By the time he finished school, he knew he wanted to become a scientist, but his family was too poor to afford a university education for him. He won a bursary from the Town Council to study medicine and began a six-year medical course in early 1942 at the University of Witwatersrand - also known as Wits University. There, the 15-year-old studied physics, chemistry, botany and zoology, commuting by bicycle and train with packed sandwiches for lunch...

Two years into the six-year medical degree, Brenner was advised to take an extra gap year as he was too young to qualify for the practice of medicine...

Brenner spent a "heavenly" gap year in a medical Bachelor of Science course in anatomy and physiology. He was part of a group of about a dozen medical students, who worked closely with more advanced researchers in a small room in the department of anatomy...
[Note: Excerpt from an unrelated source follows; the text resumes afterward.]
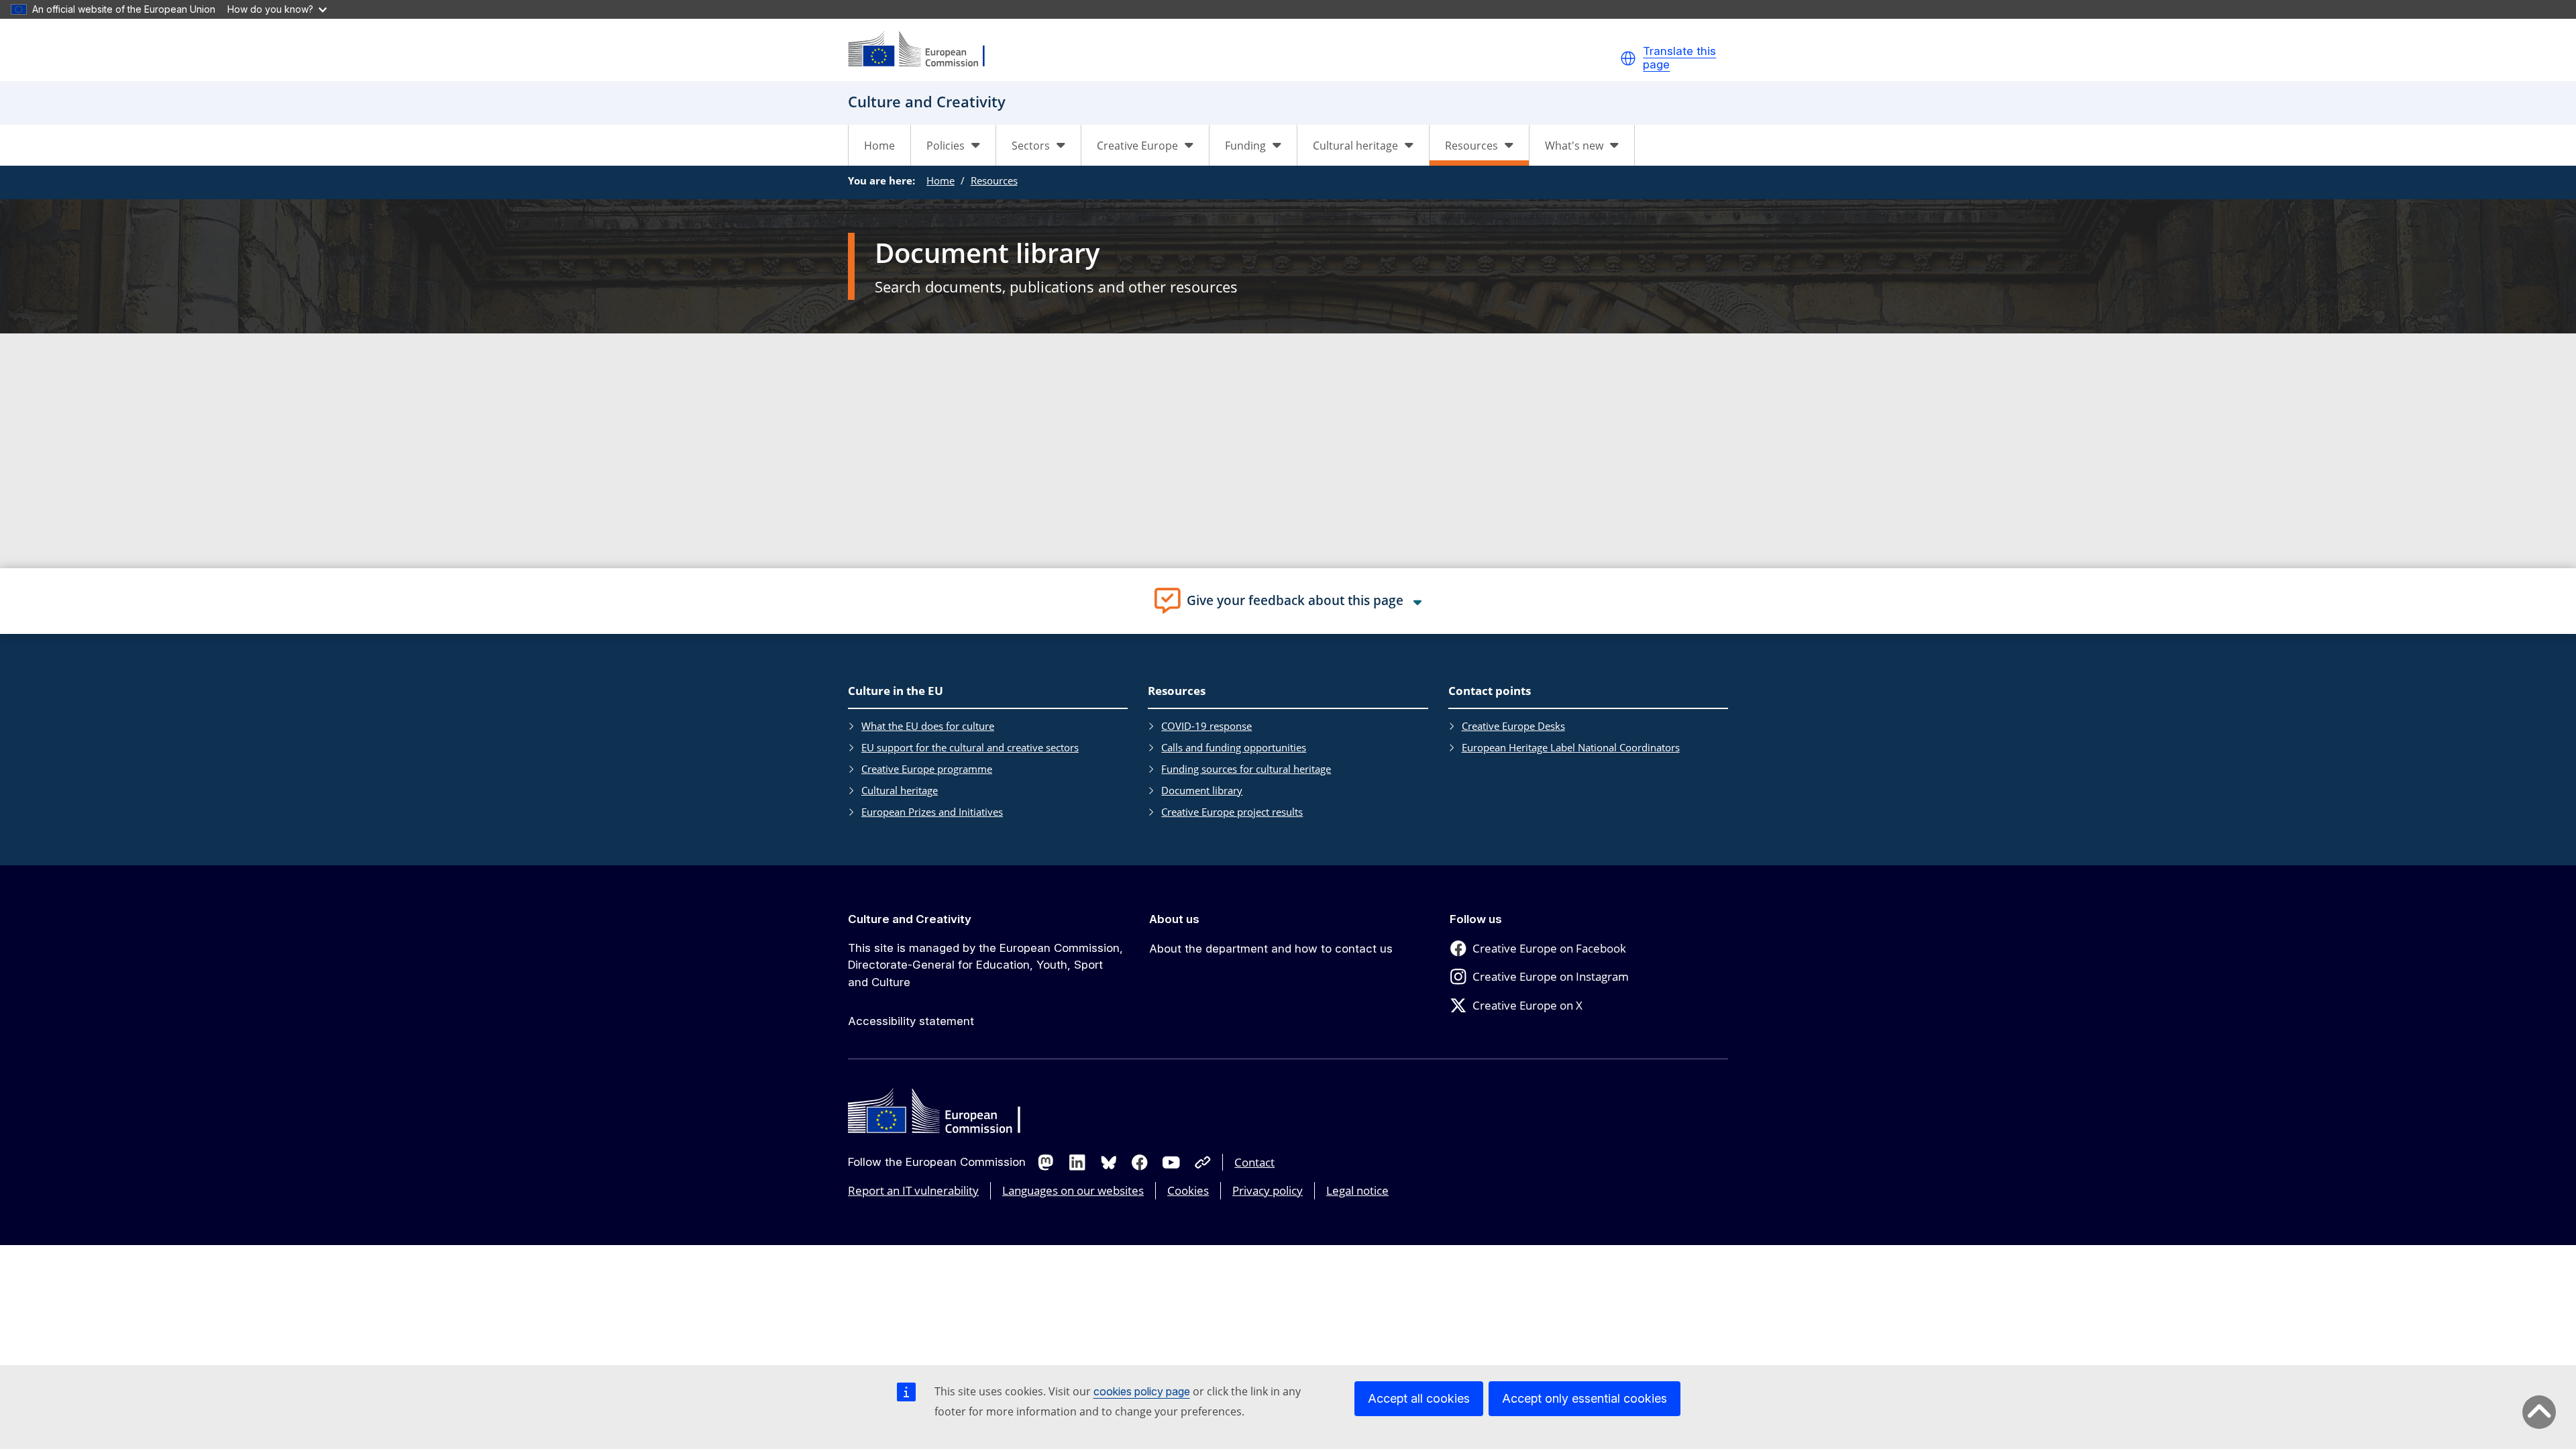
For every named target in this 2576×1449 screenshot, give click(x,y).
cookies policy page (1141, 1391)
Brenner once said that he was "the only medical student to graduate from Wits without ever laying hands on a patient until the actual final examination". His interest lay in scientific research and, specifically, molecular biology - "which, of course, did not exist at the time", as he later mused...

In the 1950s, Sydney Brenner's career progressed rapidly from the relative isolation of South Africa to Oxford University and the top scientific institutions in the US.
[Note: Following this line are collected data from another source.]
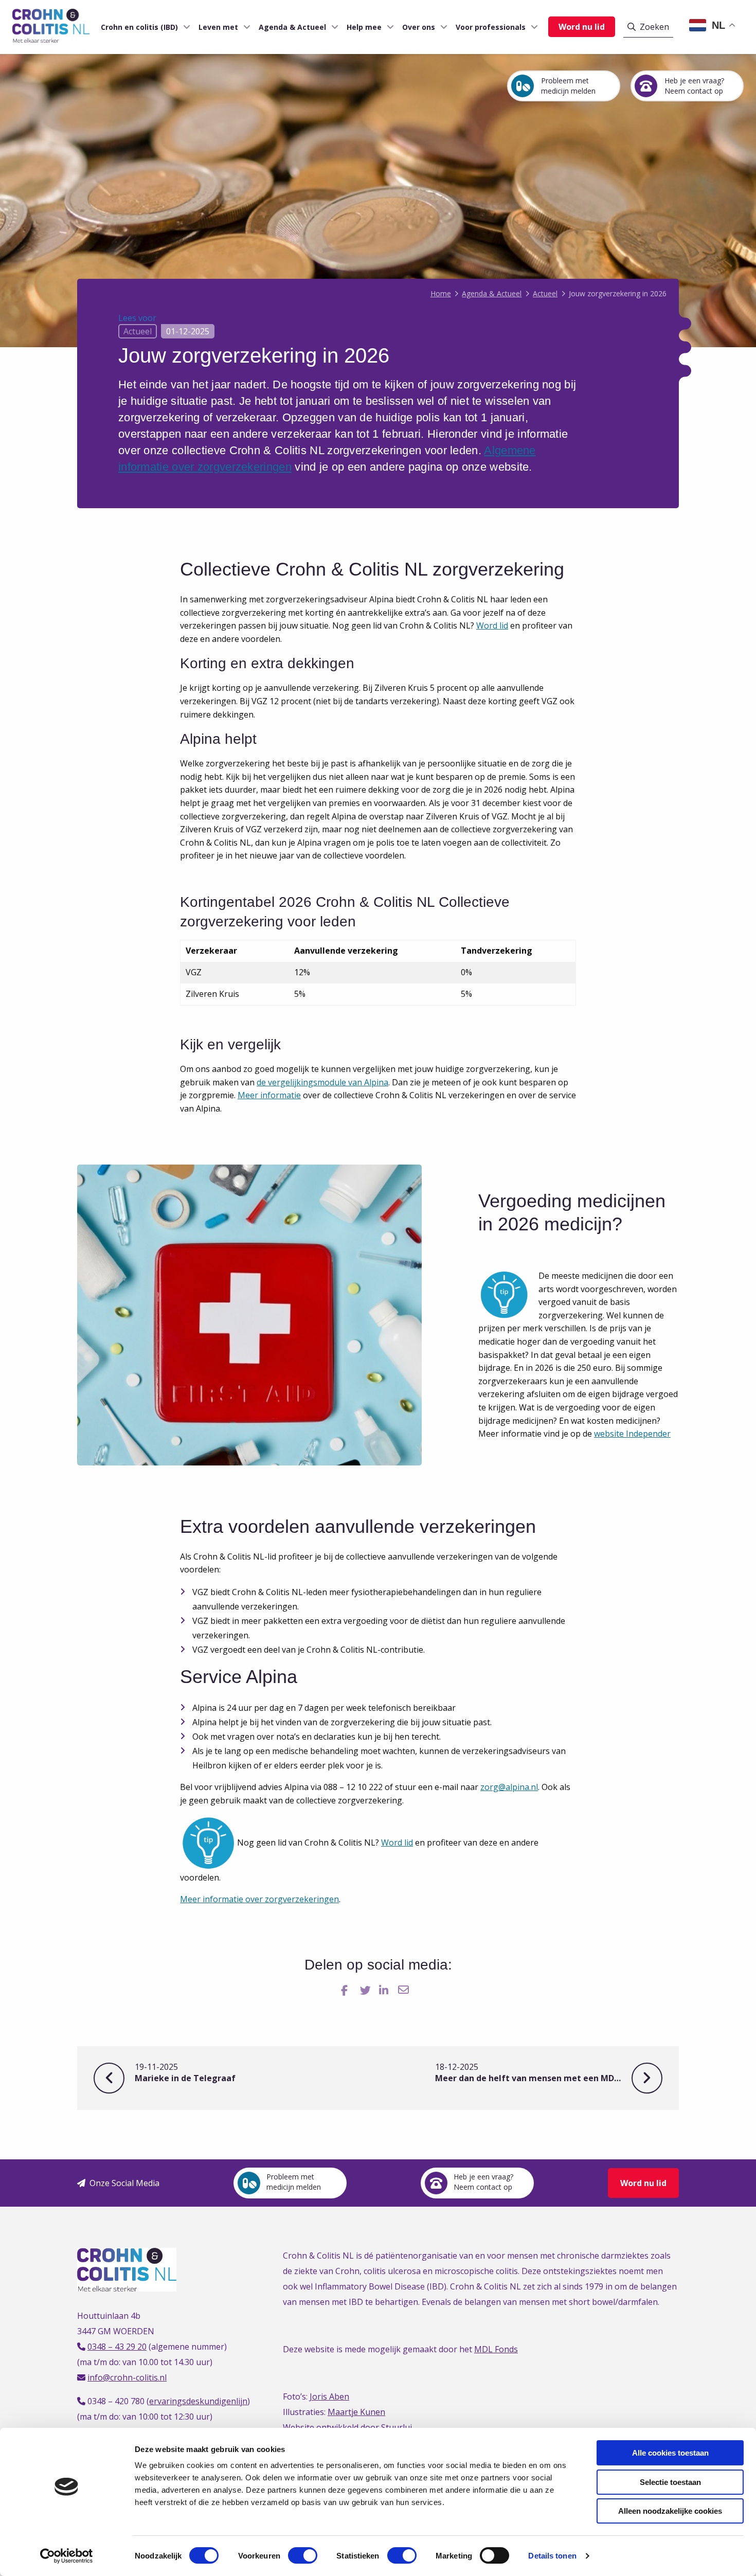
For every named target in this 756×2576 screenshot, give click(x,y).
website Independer (632, 1433)
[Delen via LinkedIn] (385, 1990)
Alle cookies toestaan (670, 2452)
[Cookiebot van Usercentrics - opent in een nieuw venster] (67, 2556)
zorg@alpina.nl (509, 1787)
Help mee (364, 27)
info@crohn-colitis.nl (127, 2377)
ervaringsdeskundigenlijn (198, 2401)
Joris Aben (329, 2396)
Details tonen (552, 2555)
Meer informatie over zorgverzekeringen (259, 1899)
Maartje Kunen (356, 2412)
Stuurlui (396, 2427)
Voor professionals (491, 27)
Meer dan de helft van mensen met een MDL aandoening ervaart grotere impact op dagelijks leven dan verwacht (548, 2073)
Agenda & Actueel (292, 27)
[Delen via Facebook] (347, 1990)
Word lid (492, 625)
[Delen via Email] (404, 1990)
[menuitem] (141, 27)
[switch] (302, 2555)
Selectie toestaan (670, 2482)
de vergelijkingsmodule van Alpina (322, 1082)
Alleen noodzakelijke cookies (670, 2511)
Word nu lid (582, 26)
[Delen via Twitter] (366, 1990)
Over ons (418, 27)
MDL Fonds (496, 2349)
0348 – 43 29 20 (117, 2346)
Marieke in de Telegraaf (185, 2073)
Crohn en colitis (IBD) (139, 27)
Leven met (218, 27)
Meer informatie (269, 1095)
GENES, GENES AND MORE GENES

Molecular biology's golden age in the 1950s gave rise to a new era of developmental genetics in the 1960s...
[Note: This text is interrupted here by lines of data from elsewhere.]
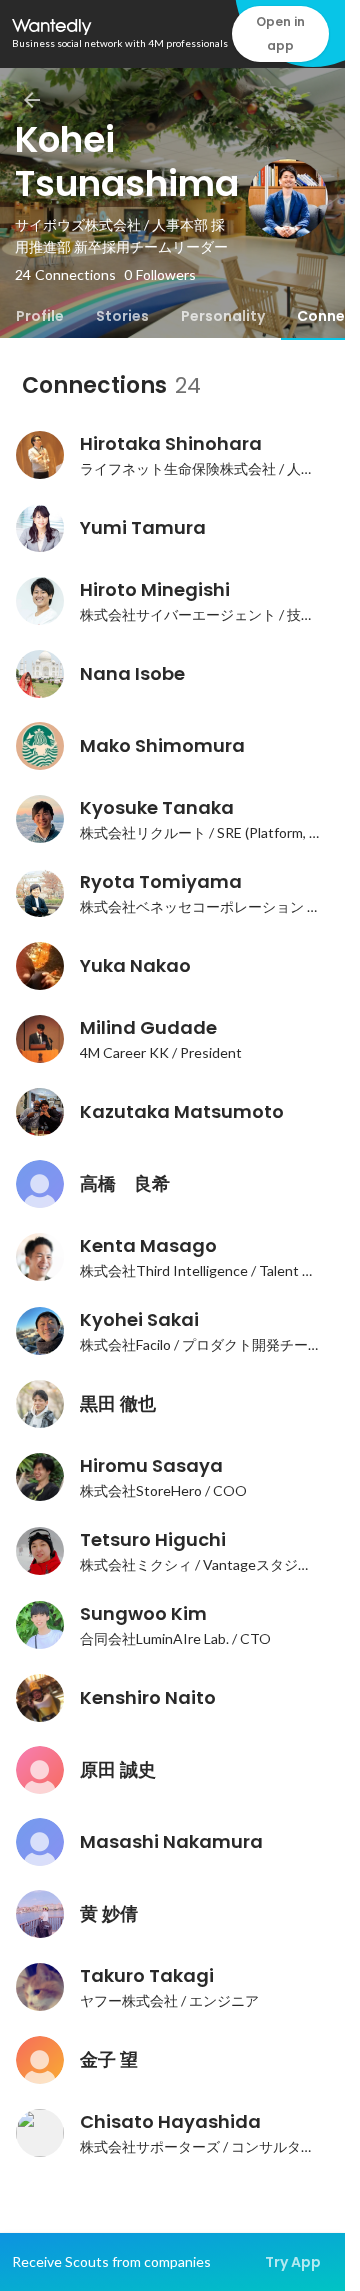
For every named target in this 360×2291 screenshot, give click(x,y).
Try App (293, 2262)
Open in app (280, 33)
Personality (223, 316)
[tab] (40, 316)
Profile (40, 316)
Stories (122, 316)
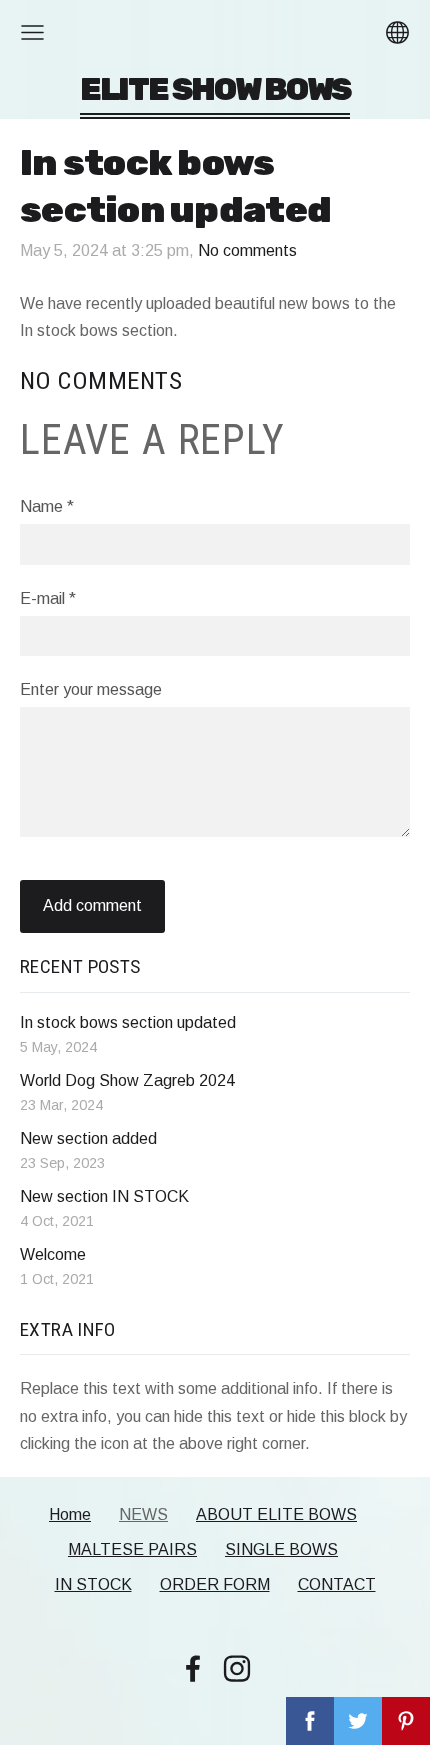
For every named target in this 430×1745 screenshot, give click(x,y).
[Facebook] (193, 1668)
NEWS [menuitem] (143, 1514)
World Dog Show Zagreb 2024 (127, 1080)
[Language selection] (397, 32)
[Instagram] (237, 1668)
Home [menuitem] (70, 1514)
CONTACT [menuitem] (337, 1584)
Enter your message (91, 689)
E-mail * (48, 598)
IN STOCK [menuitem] (93, 1584)
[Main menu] (32, 32)
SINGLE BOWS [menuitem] (281, 1549)
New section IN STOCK (104, 1196)
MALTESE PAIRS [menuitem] (132, 1549)
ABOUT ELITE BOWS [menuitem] (276, 1514)
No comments (247, 250)
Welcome (53, 1254)
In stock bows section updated (128, 1022)
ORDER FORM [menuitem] (215, 1584)
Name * (47, 506)
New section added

Although Dr Brenner continued to work in what would be called classical molecular biology, by 1962, he was focusing on a small nematode worm, Caenorhabditis elegans (C. elegans)...

He chose a small nematode with a life cycle of five days and with a fixed number of cells. His goal was to find the lineage of every cell and in particular, to determine the structure of the nervous system with electron microscopy. He also needed an organism on which he could perform genetic experiments and easily keep in a laboratory...

His C. elegans research had begun to attract attention and from the mid-1970s, an increasing number of young scientists came to Cambridge to join him. Many were postdoctoral fellows who, upon their return to the US, established their own laboratories doing research on C. elegans, making it a successful global enterprise...

In 2002, Brenner and two of his former postdoctoral fellows, John Sulston and Bob Horvitz, were jointly awarded the Nobel Prize in Physiology or Medicine for their pioneering use of the nematode worm as a model for understanding human biology.

The title of Brenner's Nobel lecture in December 2002, "Nature's Gift to Science", was a homage to this modest nematode...

Brenner is nicknamed the "father of the worm"...

MENTORING A YOUNG NATION

In 1984, Sydney Brenner visited a tiny island in South-east Asia for the first time. Since then, his enduring guidance and influence have indelibly shaped the course of Singapore's biomedical science and industry.

It all began in 1981, when Brenner started consulting for British financier Victor Rothschild's Biotechnology Investments. It was Rothschild who recommended Brenner to the Singapore Government, which was eager to diversify the country's economy away from low-cost manufacturing to other industries, such as biotechnology.

Brenner came to a meeting in Singapore in 1984. He later discovered that this invitation had come from Dr Goh Keng Swee, then Deputy Prime Minister.

During this visit, Brenner met Mr Lee Kuan Yew, then Prime Minister of Singapore, and wrote a short proposal to set up a research institute in molecular and cell biology to train Singaporeans at the PhD level, who could then provide the country with the necessary biotechnology infrastructure. When Mr Lee remarked that Singapore was a nation of technicians and not scientists, Brenner candidly replied: "Prime Minister, if you don't do something like this, you will remain a nation of technicians." A decision was made in 1985 to create the Institute of Molecular and Cell Biology - a name Brenner had suggested...

• Professor James Watson, Dr Francis Crick and Professor Maurice Wilkins won the 1962 Nobel Prize for their discovery of the double-helix structure of DNA.